**Work item:** Below are the records; tally the lines in them that include the word "agent" and reply with the number alone.

**Records for this task:**
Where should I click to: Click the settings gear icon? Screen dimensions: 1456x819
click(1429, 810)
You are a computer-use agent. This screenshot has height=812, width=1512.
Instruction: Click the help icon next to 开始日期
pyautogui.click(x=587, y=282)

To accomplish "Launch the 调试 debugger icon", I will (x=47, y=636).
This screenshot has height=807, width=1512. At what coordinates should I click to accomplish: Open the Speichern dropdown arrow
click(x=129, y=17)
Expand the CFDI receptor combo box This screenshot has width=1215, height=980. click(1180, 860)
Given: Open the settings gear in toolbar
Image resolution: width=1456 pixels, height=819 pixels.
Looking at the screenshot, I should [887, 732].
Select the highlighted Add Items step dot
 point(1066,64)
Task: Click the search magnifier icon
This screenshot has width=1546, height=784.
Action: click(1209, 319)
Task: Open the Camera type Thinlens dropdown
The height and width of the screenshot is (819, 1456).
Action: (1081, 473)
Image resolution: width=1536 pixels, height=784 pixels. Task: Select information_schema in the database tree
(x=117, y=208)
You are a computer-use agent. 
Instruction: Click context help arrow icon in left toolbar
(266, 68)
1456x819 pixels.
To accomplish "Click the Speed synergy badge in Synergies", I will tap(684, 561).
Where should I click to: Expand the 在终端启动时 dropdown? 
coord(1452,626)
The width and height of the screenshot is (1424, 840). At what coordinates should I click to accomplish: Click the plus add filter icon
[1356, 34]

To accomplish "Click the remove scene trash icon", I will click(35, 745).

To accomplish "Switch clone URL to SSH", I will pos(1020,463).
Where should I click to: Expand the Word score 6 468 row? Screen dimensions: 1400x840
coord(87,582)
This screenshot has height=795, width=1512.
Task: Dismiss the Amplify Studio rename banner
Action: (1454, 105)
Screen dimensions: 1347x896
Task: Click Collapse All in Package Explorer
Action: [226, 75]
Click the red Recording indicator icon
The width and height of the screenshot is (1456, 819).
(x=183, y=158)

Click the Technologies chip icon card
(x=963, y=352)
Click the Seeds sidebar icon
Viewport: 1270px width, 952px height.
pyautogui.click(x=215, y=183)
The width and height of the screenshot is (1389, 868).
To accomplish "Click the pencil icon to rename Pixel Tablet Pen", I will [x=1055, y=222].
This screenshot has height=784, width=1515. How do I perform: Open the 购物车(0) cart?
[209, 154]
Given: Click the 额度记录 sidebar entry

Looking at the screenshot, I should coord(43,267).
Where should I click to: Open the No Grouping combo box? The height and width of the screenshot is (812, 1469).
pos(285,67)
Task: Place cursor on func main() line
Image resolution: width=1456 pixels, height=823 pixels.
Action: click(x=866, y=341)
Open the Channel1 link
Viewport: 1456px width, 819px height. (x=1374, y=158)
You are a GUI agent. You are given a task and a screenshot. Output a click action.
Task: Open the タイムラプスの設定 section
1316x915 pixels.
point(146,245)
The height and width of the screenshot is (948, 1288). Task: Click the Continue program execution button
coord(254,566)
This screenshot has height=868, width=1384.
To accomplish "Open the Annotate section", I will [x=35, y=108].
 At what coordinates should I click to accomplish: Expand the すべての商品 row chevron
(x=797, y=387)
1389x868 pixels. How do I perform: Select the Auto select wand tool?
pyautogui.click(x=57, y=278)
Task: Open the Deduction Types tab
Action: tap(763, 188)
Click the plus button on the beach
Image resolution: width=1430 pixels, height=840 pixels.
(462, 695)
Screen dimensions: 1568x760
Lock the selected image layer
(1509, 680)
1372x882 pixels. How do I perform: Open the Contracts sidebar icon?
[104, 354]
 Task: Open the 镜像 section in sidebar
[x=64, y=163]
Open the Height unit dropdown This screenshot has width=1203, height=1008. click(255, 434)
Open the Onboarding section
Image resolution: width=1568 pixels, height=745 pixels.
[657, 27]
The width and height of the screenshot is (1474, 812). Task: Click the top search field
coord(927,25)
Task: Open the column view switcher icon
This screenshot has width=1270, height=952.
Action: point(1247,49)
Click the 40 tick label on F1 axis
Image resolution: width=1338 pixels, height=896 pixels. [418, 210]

**Response:** 3